Nos habíamos encontrado antes, en la Eucaristía de clausura del encuentro nacional del Instituto Bartolomé de las Casas; yo estaba en ese mismo lugar, el Colegio de Jesús, haciendo ejercicios, y me acerqué porque deseaba conocer al obispo electo. Había en el ambiente una gran expectación. Salieron a concelebrar el padre Carlos y dos viejitos: a un costado, Jorge Álvarez Calderón, luchador durante años en las bases eclesiales, en la acción católica, en los movimientos sociales, en la formación del clero, en la universidad, incombustible en la militancia por una Iglesia abierta y pegada a la realidad; a otro costado, Gustavo Gutiérrez, fundador de la teología de la liberación y figura clave en la Iglesia latinoamericana del siglo XX y lo que va del XXI.

Conviene precisar que el p. Carlos ha participado muchísimas veces en este y en otros encuentros y actividades similares durante años, en sintonía con los valores que por allí circulan. Muchos de los asistentes laicos, religios@s y sacerdotes presentes lo reconocen como compañero de visión teológica y pastoral. De hecho comenzó diciendo algo tan claro como hermoso: “Uno de nosotros ha sido elegido para este servicio de guiar la diócesis de Lima”. Pero fue mayor el simbolismo de los gestos, sin necesidad de muchos pies de foto.

> [EXTRACTO DE DATOS]:
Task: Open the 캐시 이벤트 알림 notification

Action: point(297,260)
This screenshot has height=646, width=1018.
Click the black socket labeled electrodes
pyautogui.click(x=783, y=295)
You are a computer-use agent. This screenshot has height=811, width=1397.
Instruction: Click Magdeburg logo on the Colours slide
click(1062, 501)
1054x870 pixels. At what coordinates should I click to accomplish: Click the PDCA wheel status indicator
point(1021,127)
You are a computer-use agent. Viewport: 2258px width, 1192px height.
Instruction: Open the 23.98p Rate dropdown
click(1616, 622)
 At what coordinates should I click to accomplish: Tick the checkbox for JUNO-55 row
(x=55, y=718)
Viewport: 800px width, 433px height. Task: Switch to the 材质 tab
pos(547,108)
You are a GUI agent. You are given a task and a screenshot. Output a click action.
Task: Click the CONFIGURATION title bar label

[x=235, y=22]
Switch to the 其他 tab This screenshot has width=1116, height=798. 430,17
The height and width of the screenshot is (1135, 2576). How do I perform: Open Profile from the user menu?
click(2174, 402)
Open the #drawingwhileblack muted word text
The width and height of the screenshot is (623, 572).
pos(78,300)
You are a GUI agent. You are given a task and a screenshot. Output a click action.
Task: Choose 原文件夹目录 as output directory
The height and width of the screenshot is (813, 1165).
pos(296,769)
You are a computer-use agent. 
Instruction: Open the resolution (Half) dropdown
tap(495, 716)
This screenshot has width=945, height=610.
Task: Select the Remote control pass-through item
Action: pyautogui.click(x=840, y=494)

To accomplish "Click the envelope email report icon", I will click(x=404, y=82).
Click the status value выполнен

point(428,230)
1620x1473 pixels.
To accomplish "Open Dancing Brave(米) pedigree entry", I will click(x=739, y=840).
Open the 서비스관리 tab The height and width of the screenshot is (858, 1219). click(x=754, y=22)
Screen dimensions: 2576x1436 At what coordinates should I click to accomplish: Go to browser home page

> [INSTRUCCIONES]:
1. Responda con base en la crónica sobre el obispo electo de Lima:
(a) ¿En qué lugar hacía ejercicios quien narra?
(b) ¿De qué teología fue fundador Gustavo Gutiérrez?
(c) ¿Para qué servicio, según el p. Carlos, había sido elegido "uno de nosotros"?
2. Escriba la continuación de la crónica sobre el obispo electo de Lima a partir de la oración "Pero fue mayor el simbolismo de los gestos, sin necesidad de muchos pies de foto.".
El material es independiente de la crónica sobre el obispo electo de Lima.

> [RESULTADOS]:
1.
(a) En el Colegio de Jesús.
(b) De la teología de la liberación.
(c) Para guiar la diócesis de Lima.

2.
En el Evangelio, en lugar de dar él la bendición al lector, pidió a Gustavo y a Jorge Álvarez que se le dieran a él. Después, en la homilía, habló de un Israel dominado por los sacerdotes (que habían liquidado al rey y expulsado a los profetas) a lo largo de los seis siglos anteriores a Jesús, y cómo el Nazareno procede del resto fiel al Señor, paciente y esperanzado a pesar de todo. “Durante casi veinte años de silencio hemos echado raíces, hemos profundizado y meditado, ha sido como un retiro”.

Llegó el Cordero de Dios, Eduardo Salas lo entonó en forma de marinera, y el p. Carlos comenzó a acompañar el “recutecu” con palmas; muy lejos de la formalidad y “dignidad” litúrgicas que se estilan en Lima. Más tarde, a la hora de la despedida, al más puro estilo del Papa Francisco, nos pidió a todos que le bendijéramos a él. E inmediatamente los saludos y las fotos; el presbiterio se convirtió en un improvisado photocall donde todos se acercaban al arzobispo electo, que abrazaba sin pudor y se dejaba inmortalizar con gusto y la sonrisa en alto. Hubo que esperar un rato hasta que pudieron presentármelo.

Un momento antes, Gustavo Gutiérrez, con voz temblorosa y visiblemente emocionado, había agradecido a Dios que le haya permitido “vivir para ver esto”. Seguro que se encuentra en estos momentos en la catedral de Lima, acompañando a su alumno, compañero y ahora obispo. A pesar de haber tenido la suerte de  asistir a parte de este proceso de cerca, a día de hoy no salgo de mi asombro. El Papa quiere una Iglesia distinta; más amable e implicada con la realidad de la gente, menos ensimismada, más preocupada por los más pobres, más ecológica, más laical. Y nombra a obispos en consecuencia, incluso si hace falta “voltear la tortilla” con tanta claridad, sin disimulos ni componendas ni cuotas.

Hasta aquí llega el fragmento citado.